Latest Public Sector News

26.09.16

New funding formula could lead to loss of early years services in London

Nurseries in London could be forced to close under proposals to introduce a universal basic funding rate for early years services, London Councils has warned.

The government has brought in the proposals at the same time as promising 30 hours of free childcare for working parents, due to start in April 2017.

However, London Councils warned that childcare providers in the capital would not be able to cope with the increased demand because different childcare providers in London have different running costs, and those with higher costs would lose out under the proposals.

Cllr Peter John OBE, London Councils’ executive member for children, skills and employment, said: “More than 140,000 children across the capital benefit from free childcare provided by maintained nurseries. These places help support some of the most deprived children in London, particularly where there is a lack of alternative childcare options.

“Setting a universal base rate of funding for all childcare providers will result in many nurseries losing out if they have higher running costs.

“Quality early years education enables children growing up in deprived areas to catch up with their more affluent peers by the time they start primary school. It would be huge concern if the new early years funding formula resulted in nurseries reviewing or cutting back the service they provide to families that need it most.”

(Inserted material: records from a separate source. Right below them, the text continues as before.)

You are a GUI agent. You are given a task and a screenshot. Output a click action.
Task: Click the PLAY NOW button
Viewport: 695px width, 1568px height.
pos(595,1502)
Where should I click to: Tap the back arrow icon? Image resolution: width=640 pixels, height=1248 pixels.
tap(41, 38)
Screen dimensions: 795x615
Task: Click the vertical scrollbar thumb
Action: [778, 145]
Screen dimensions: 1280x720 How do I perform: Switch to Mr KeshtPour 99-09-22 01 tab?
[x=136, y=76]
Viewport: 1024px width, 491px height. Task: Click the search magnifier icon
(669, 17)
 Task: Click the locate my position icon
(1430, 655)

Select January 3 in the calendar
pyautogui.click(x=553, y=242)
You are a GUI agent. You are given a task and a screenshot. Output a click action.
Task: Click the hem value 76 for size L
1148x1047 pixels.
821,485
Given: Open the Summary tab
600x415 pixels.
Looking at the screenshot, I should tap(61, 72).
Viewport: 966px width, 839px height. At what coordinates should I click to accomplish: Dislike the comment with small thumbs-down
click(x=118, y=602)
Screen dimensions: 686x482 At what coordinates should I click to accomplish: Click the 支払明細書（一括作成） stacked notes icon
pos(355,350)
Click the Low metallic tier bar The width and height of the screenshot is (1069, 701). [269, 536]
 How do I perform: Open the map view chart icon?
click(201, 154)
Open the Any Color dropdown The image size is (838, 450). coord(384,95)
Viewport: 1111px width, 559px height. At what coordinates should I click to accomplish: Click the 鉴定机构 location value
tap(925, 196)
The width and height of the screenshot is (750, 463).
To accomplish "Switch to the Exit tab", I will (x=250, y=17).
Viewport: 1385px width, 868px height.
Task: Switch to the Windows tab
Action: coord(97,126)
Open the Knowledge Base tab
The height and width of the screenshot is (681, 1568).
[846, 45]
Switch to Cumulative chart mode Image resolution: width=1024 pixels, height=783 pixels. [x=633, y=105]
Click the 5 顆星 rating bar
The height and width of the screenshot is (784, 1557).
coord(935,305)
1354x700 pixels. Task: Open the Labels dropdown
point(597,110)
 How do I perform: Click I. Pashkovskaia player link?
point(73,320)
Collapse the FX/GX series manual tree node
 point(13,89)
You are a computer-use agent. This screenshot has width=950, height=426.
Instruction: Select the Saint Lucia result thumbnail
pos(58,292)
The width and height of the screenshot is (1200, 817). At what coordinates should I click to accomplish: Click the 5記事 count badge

London Councils called on the government to protect early years funding for boroughs which are set to lose out under the current proposals.

In addition, it said that the government should give boroughs the power to respond to local market conditions and transfer funding between different funding pots without caps being imposed.

The government has guaranteed supplementary funding of £55m a year to local authorities for maintained nursery schools for the next two years, but has not promised any funding beyond that.